«Около Него сидел народ. И сказали Ему: вот, Матерь Твоя и братья Твои и сестры Твои, [вне] дома, спрашивают Тебя» (Мк. 3, 32).
Слова «и сёстры» у Марка встречаются лишь в довольно поздних рукописях и вряд ли были в оригинале, но от этого не легче — тем, кто убеждён, что речь может идти только о единоутробных братьях и сёстрах и что таких братьев и сестёр о Иисуса быть не могло, что Он был ребёнком и первым, и единственным. Не так просто — после полутора тысяч лет почитания Марии — понять, что вера и в непорочность Её зачатия, и в рождение Иисуса от Духа Божия сами по себе не подразумевают, что Мария не рожала позднее. Что больше смущает: наличие детей у Марии или братьев у Иисуса? Чья чистота больше волнует?

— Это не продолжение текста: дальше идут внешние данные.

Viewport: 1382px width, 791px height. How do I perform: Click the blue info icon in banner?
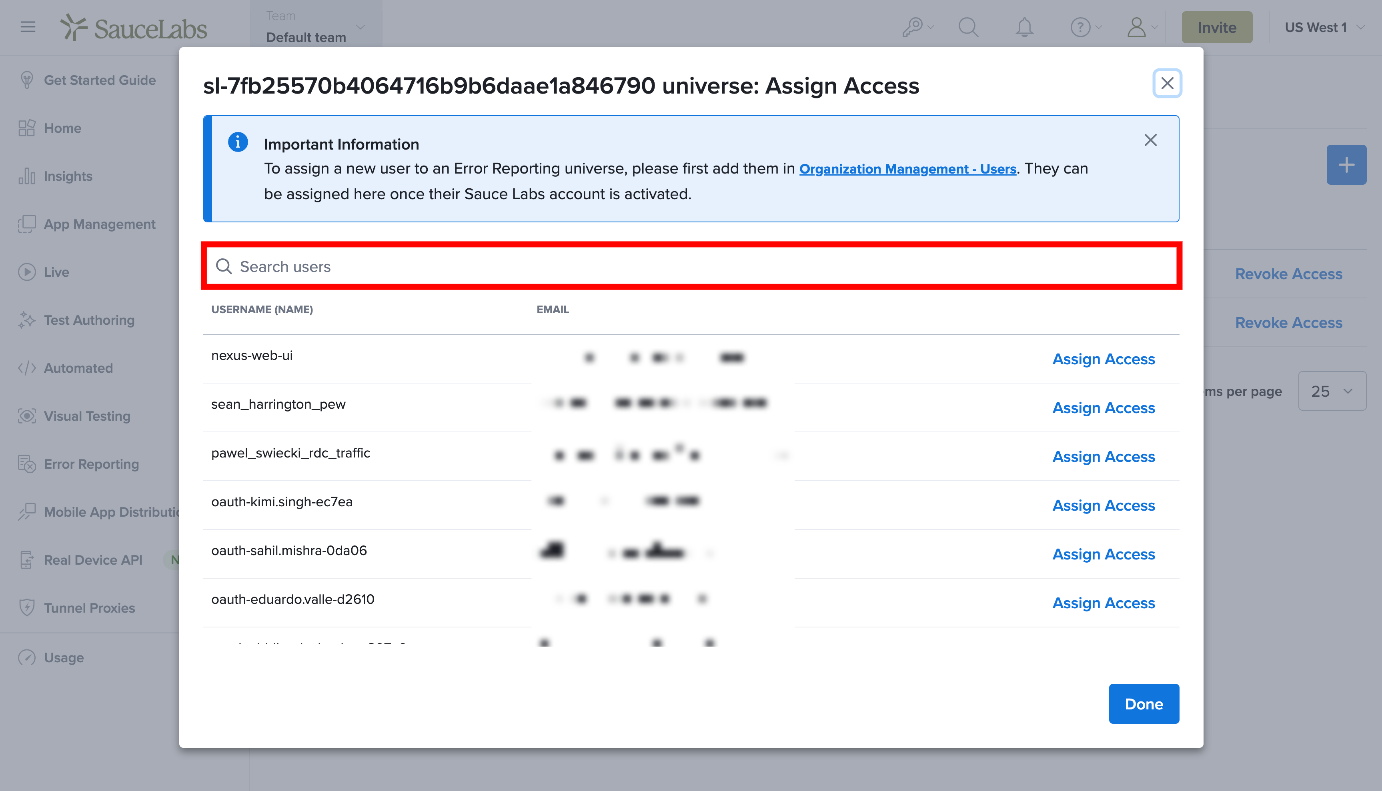pos(238,142)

Вопрос о том, действительно ли чистота и святость зависят от наличия детей или родственников, можно (если нужно) решить и потом. Кстати, вот именно вопрос из самых интересных, если верить тому великому инквизитору, который считал самыми интересными задачи, заведомо не имеющие решения.
Видимо, всё-таки более смущает наличие детей у Марии. В конце концов, богословы за время споров о том, как соединялись (точнее, как не соединялись) в Иисусе божественное и человеческое, выработали гениальное в своей универсальности объяснение: если уж Бог стал человеком, то Он стал человеком во всём, кроме греха. Иметь братьев — не грех. Так ведь и детей иметь — не грех?
Есть во всей этой многовековой проблематике какая-то особенность человеческой психики упругая, подсознательная, уходящая в глубоко дохристианскую и даже добиблейскую древность. Это не удивительно — мало ли тысячелетних предрассудков. Удивительно, что в одном и том же человечестве борются и те, кто, превознося деторождение, всё-таки в решающий момент выше ставят девство, — и те, кто этого не принимает. Причём, именно верующий человек мог бы поменьше озадачиваться всем этим. Ведь самое главное не «как», а «кто» — не как там у Иисуса с братьями или у Марии с детьми, а как у меня с Иисусом, как у меня с Марией. Их присутствие в моей жизни не зависит от присутствия в их жизни других людей, не этим опровергается или подтверждается, а — разговором, общением. Если Иисус и Мария умерли давно, то вопрос вообще неинтересен. Если они живы сейчас, отвечают на молитву, присутствуют, сами просят о чём-то своим присутствием, — вопрос ещё более неинтересен. Вопросы о детях и девстве — это вопросы о границе между вечным и временным, но граница есть проблема власти, проблема межевщика.
Не граница важна, а её преодоление. Когда близкие хотят спасти Иисуса от врагов — разве так уж важна степень родства? Когда Иисус говорит, что Его близкие не те, кто хотят спасти Его, а те, кто хочет спасения от Него, разве не стираются различия между мужским и женским, девственным и не девственным, разве не остаётся одно различие — между отдавшимися Христу и использующими Христа?